The use of triangulation is increasingly recognised as key to exploring causal effects [44]. In this approach, results are compared from several different epidemiological methods, each of which has different, unrelated, key sources of bias. The idea is that if each of these methods suggests that a risk factor is causally related to an outcome, despite their different sources of bias, confidence in the results increases and a true causal effect is reflected. If results differ, by being explicit in the first instance about their different sources of bias, it is possible to determine what further studies would be needed to obtain a robust causal answer [44]. Going forwards, the potential for further extending this approach in a truly interdisciplinary way – including integrating data from (bio)informatics and laboratory science – is an exciting possibility for the next 15 or more years.

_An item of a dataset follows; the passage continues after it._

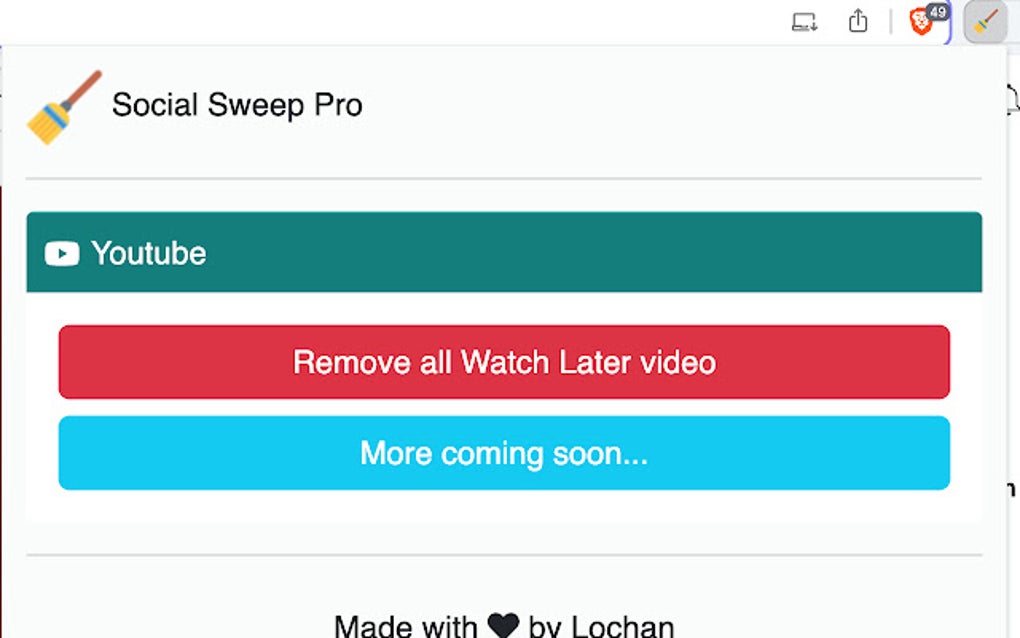Click the Social Sweep Pro extension toolbar icon
This screenshot has height=638, width=1020.
[983, 23]
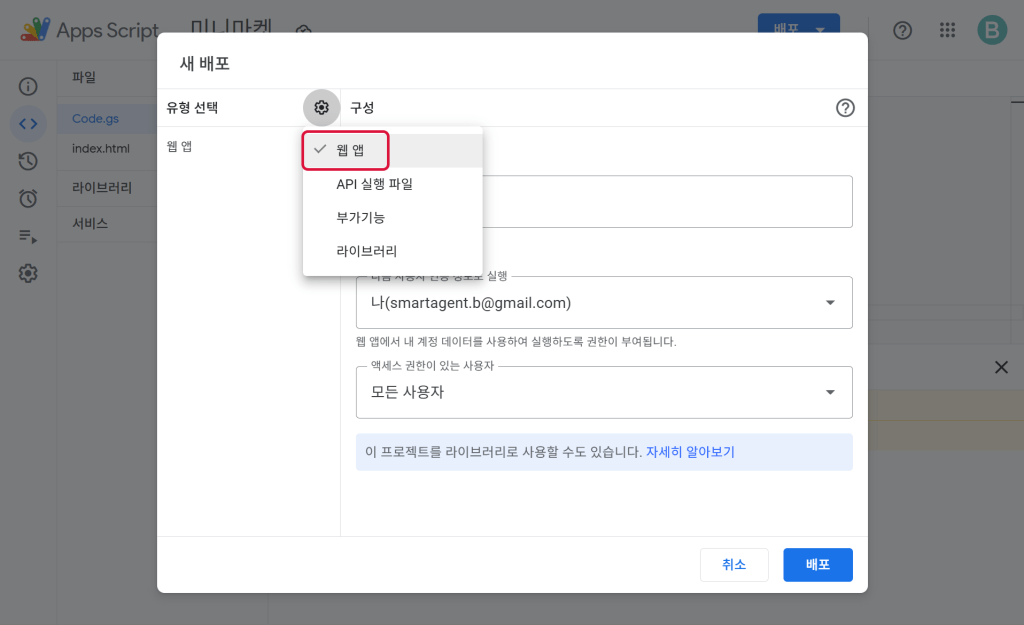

Data sharing and supporting team science

Changes in epidemiology over the last 15 years have coincided with debates about data-use and sharing [45]. In cohort studies, there is no equivalent of the randomised trial register that provides a means of exploring ‘data dredging’ and publication bias. In a 2007 commentary, I noted that with the increasing number of cohorts and data within them that are, rightly, shared across the global scientific community to investigate many different hypotheses, it was nearly impossible to judge contributions to publication bias from observational epidemiology [46]. I suggested then that this situation might be improved by changing the journal publication process so that authors submitted only the introduction and methods of their study. In this way, decisions to publish would not be dependent on the results (and whether or not they reached some arbitrary P-value threshold). This opinion had no influence on journal editors or researchers and, in fact, my thoughts have changed since then. I think accessing cohort data would benefit from the requirement to submit a brief ‘protocol’ of planned analyses that could serve as a ‘register’. These should be kept as simple as possible and made public. They should neither be used to judge (scientifically) whether data are shared, nor to reject access on the basis of overlap with other proposals. Two UK examples of this process are the UK Biobank and the Avon Longitudinal Study of Parents and Children (ALSPAC) [47, 48] (for transparency, I acknowledge that I have had a leading scientific role in ALSPAC for the last 15 years). Debates about the pros and cons of this approach versus access that does not require registration are likely to continue, but I hope over the coming years that more researchers, funders, academic institutions and journal editors will insist on clear policies for sharing of hypotheses, data and analysis code between researchers. In addition, they should push for ‘team science’, with recognition of all who contribute (including those who recruit participants and collect and process data).

Conclusions

As a new member of the BMC Medicine Editorial Board, I am pleased to see that a consistently high proportion of applied epidemiology papers have been published over the last 15 years (Fig. 1a). As I read through the titles and abstracts of each paper, I also sensed that a high proportion of this research is from low and middle income countries, which I am also pleased about. In the next 15 years, it would be nice to see the advice to researchers from a recent Nature editorial reflected in published BMC Medicine research: ‘In short, be sceptical, pick a good question, and try to answer it in many ways. It takes many numbers to get close to the truth’ [49].